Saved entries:

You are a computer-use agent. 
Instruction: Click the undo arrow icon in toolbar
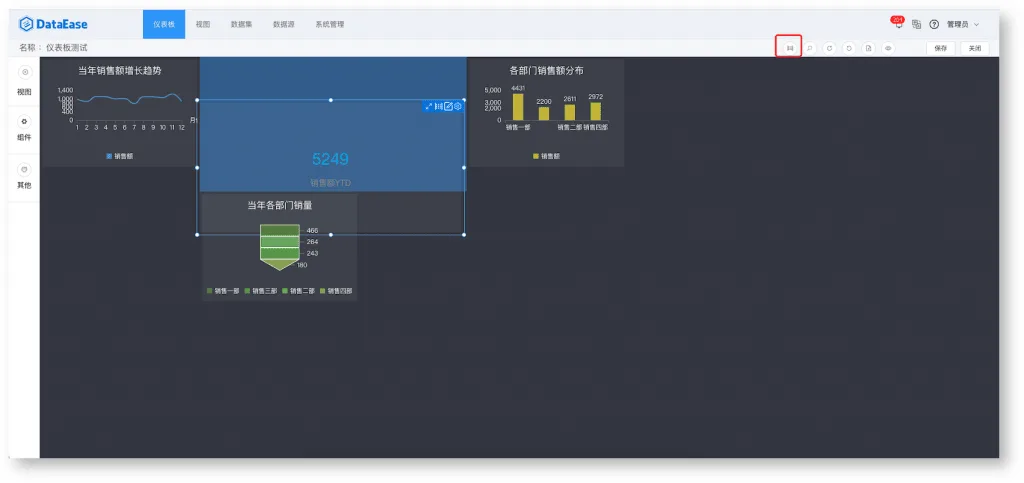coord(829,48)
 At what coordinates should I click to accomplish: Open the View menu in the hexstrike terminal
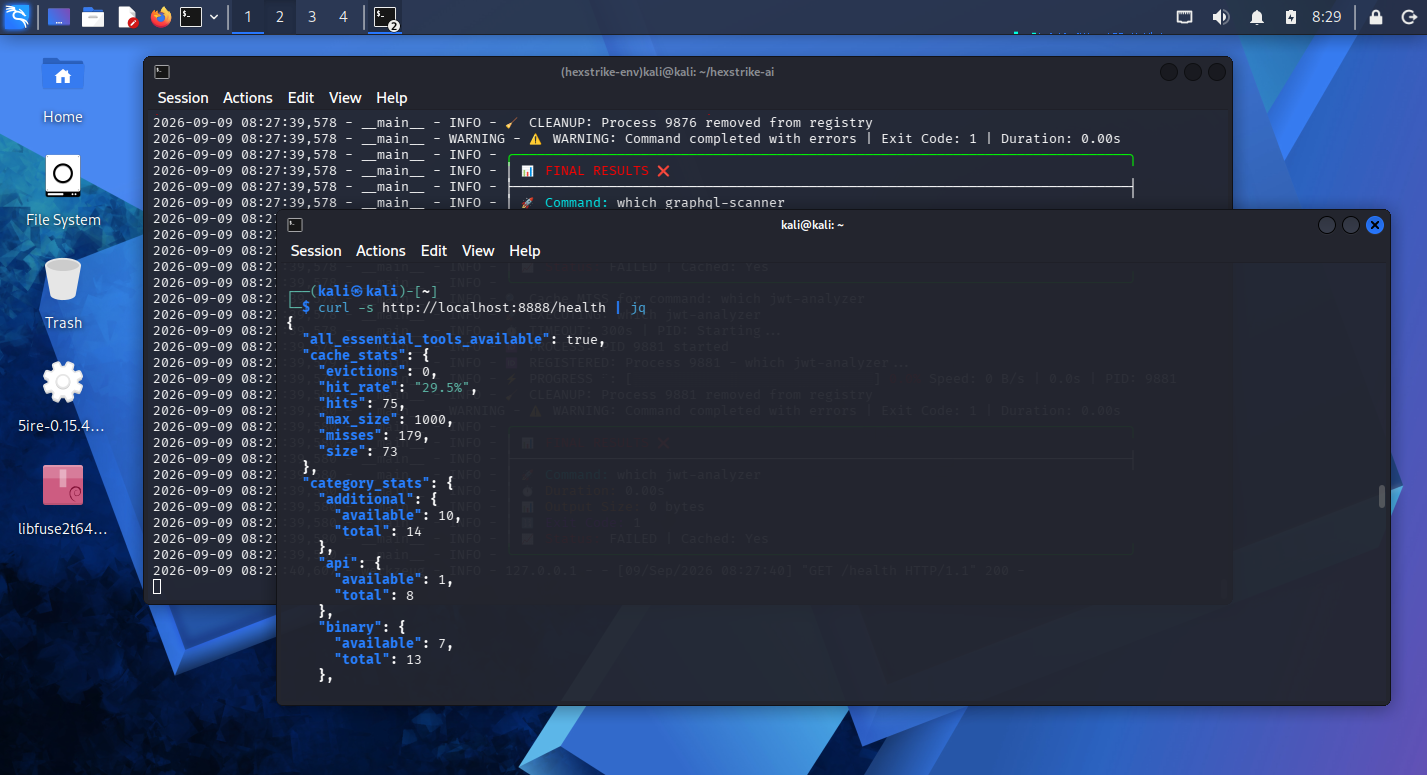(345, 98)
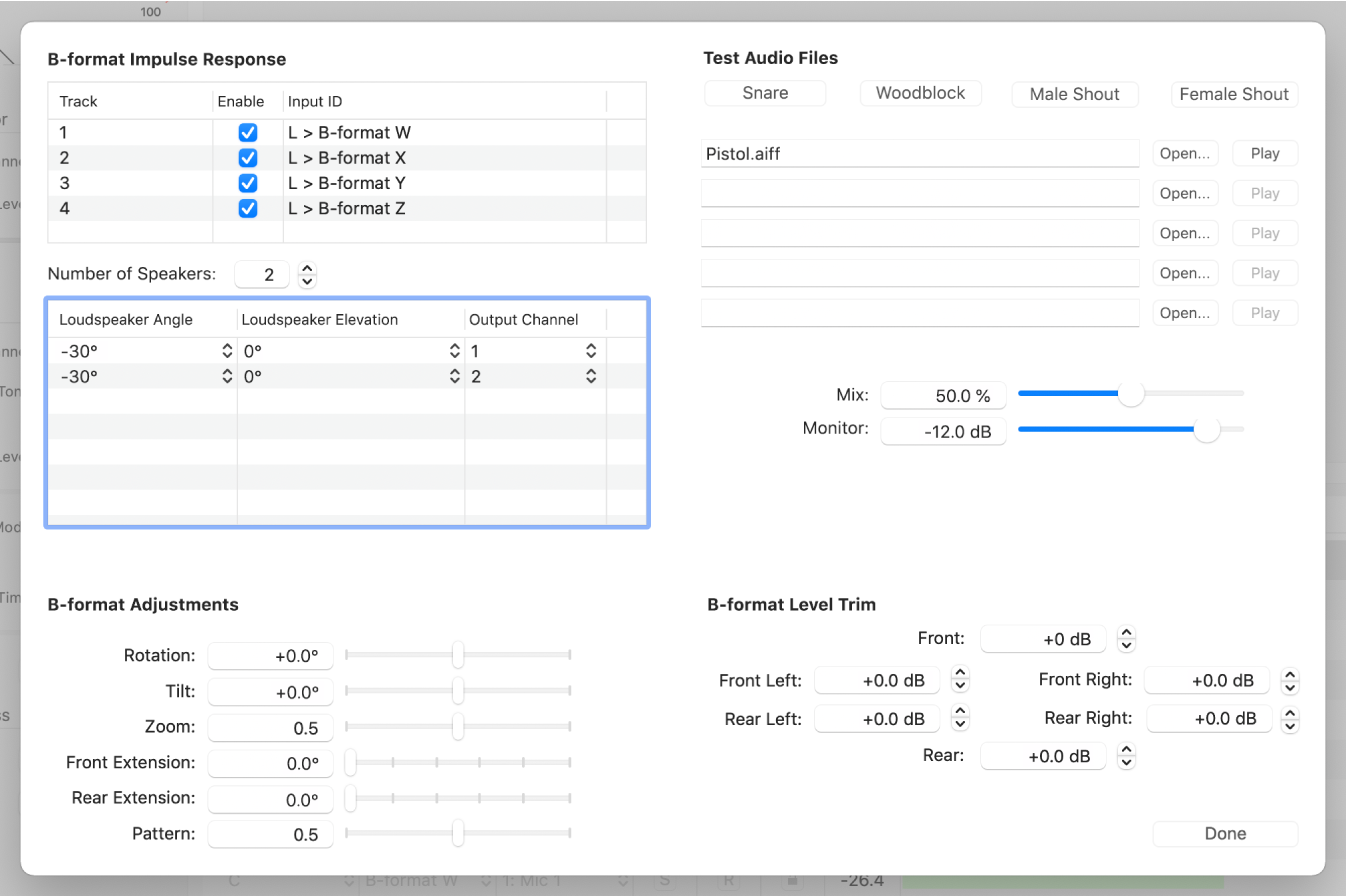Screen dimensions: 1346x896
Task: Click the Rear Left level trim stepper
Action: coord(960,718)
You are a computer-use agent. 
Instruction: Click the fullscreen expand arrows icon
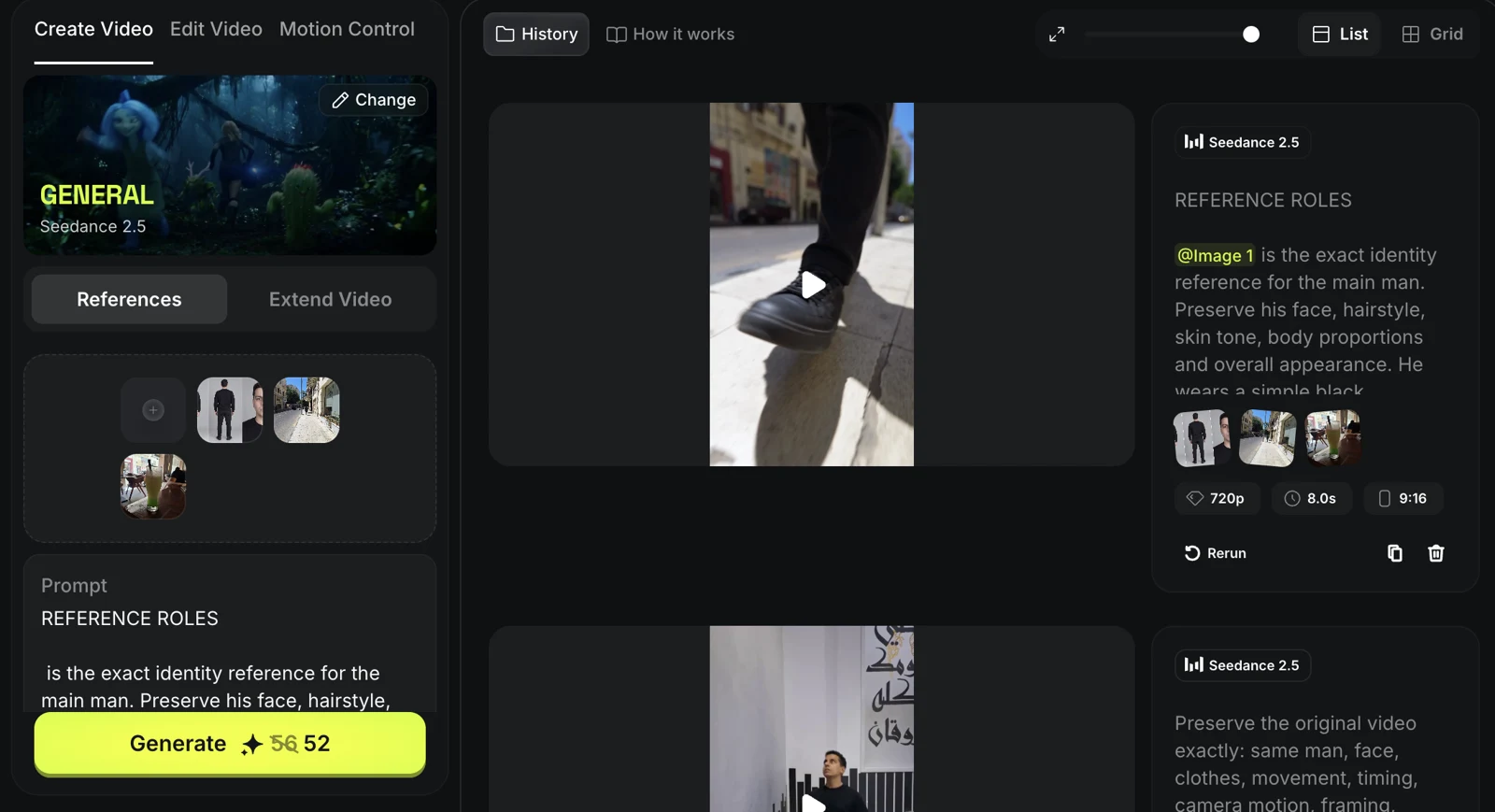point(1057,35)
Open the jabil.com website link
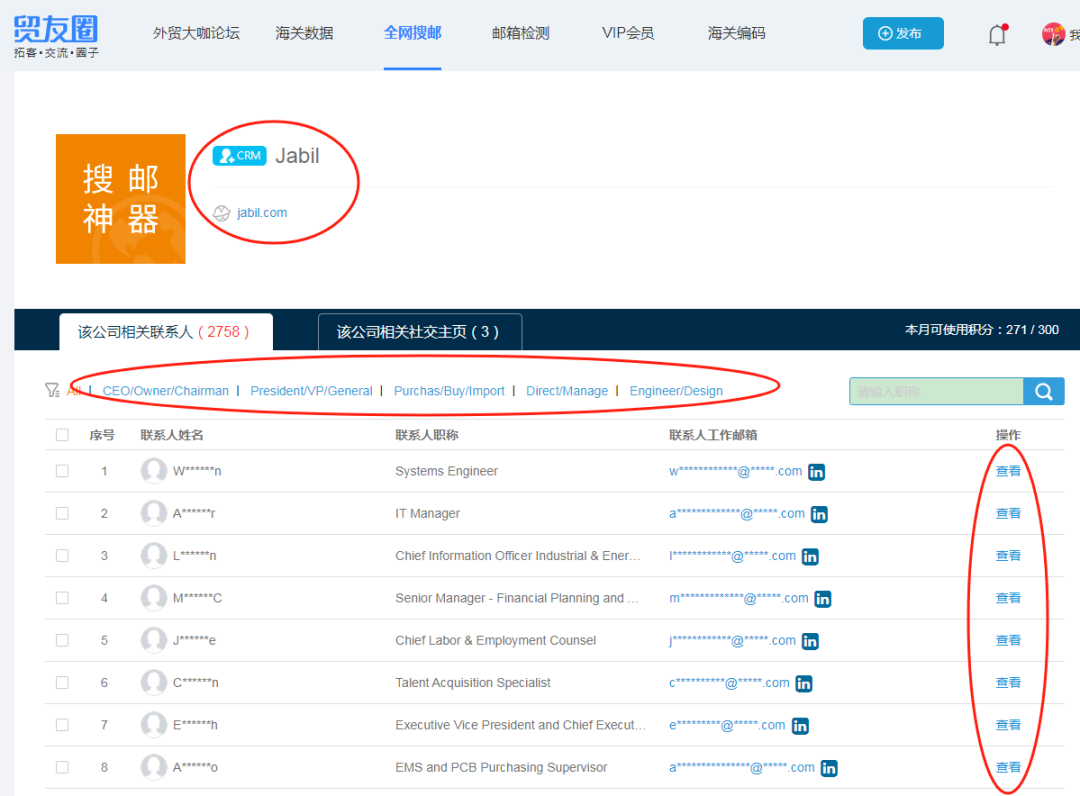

▶ [Assigned task]
Omit the pictures, then copy out all the data exactly as it stands.

▶ [Finished task]
You are a computer-use agent. 
Instruction: Click the undo arrow icon in toolbar
coord(829,48)
 At what coordinates should I click to accomplish: Open the View menu in the hexstrike terminal
(345, 98)
Screen dimensions: 1346x896
Task: Click the Rear Left level trim stepper
Action: coord(960,718)
You are a computer-use agent. 
Instruction: Click the fullscreen expand arrows icon
point(1057,35)
Open the jabil.com website link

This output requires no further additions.